• [Directions for this task]
Copy every line of the items, from the line containing "Tap the 20:40 clock in status bar" through the end of the items with both ends included, and increase each coordinate in the answers by 50 while leaving all other numbers unchanged. Omit the pictures from your answer.

Some items:
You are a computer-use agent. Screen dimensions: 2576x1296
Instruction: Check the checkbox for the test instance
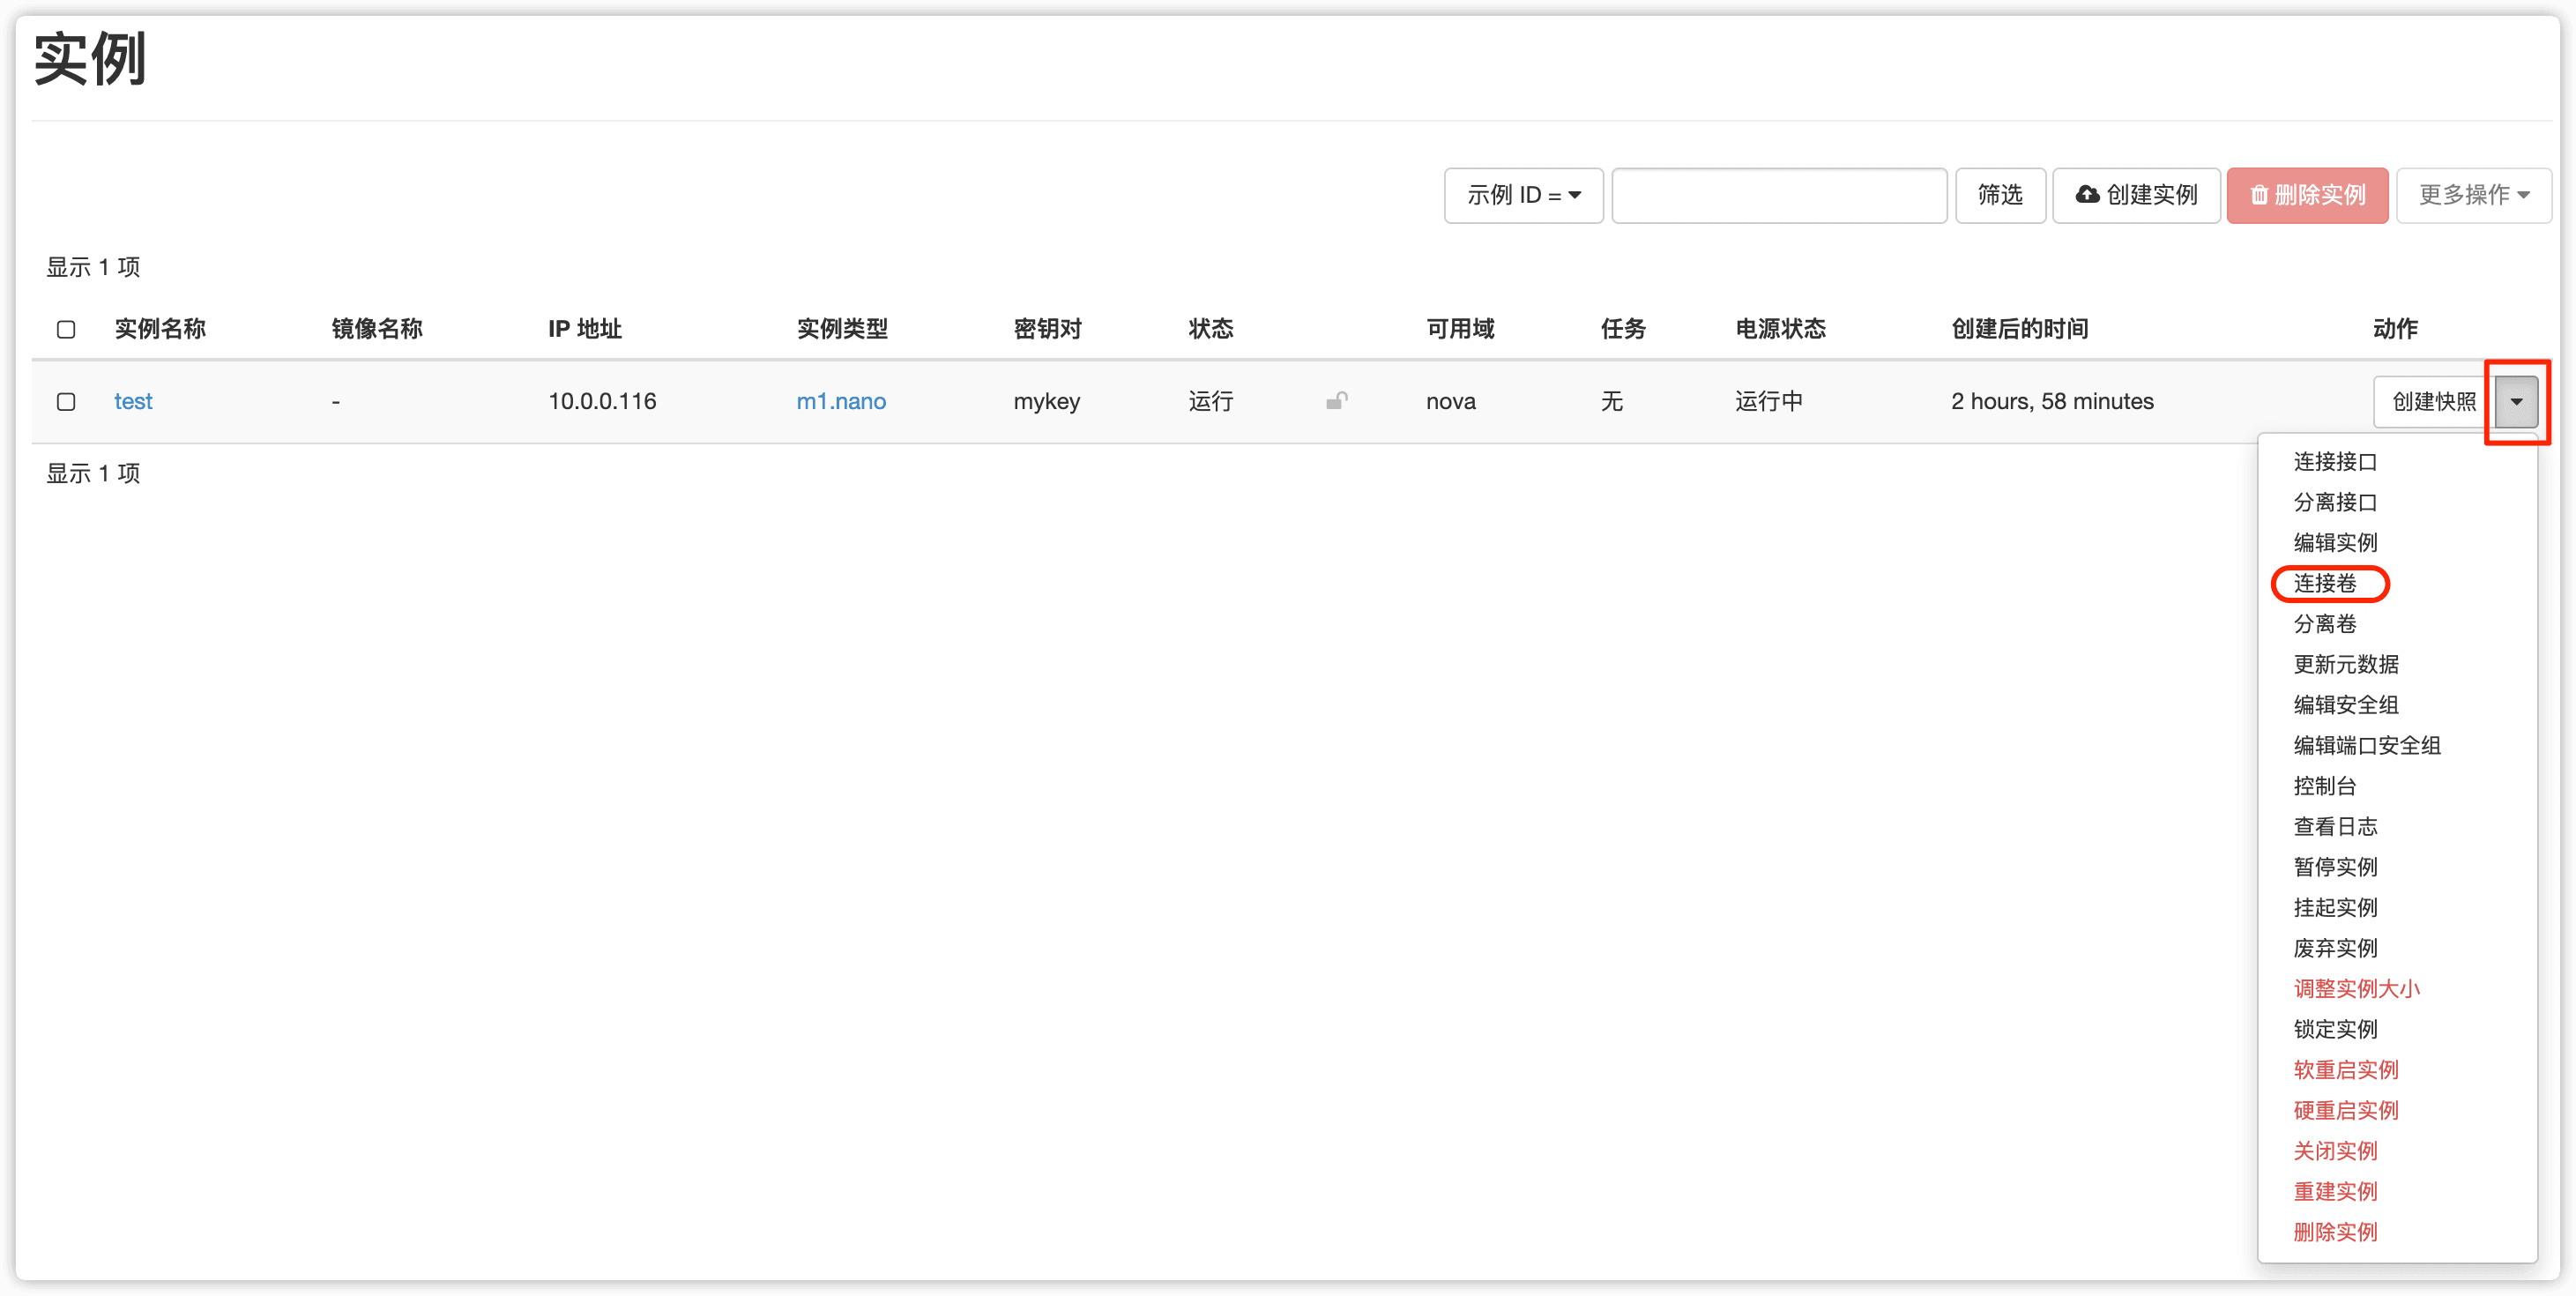66,401
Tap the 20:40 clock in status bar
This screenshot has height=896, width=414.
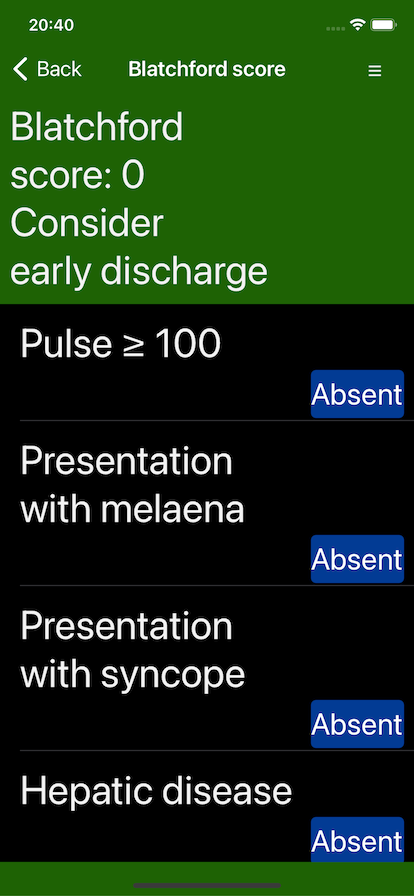51,25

• [Solution to this task]
Tap the 20:40 clock in status bar
This screenshot has height=896, width=414.
101,75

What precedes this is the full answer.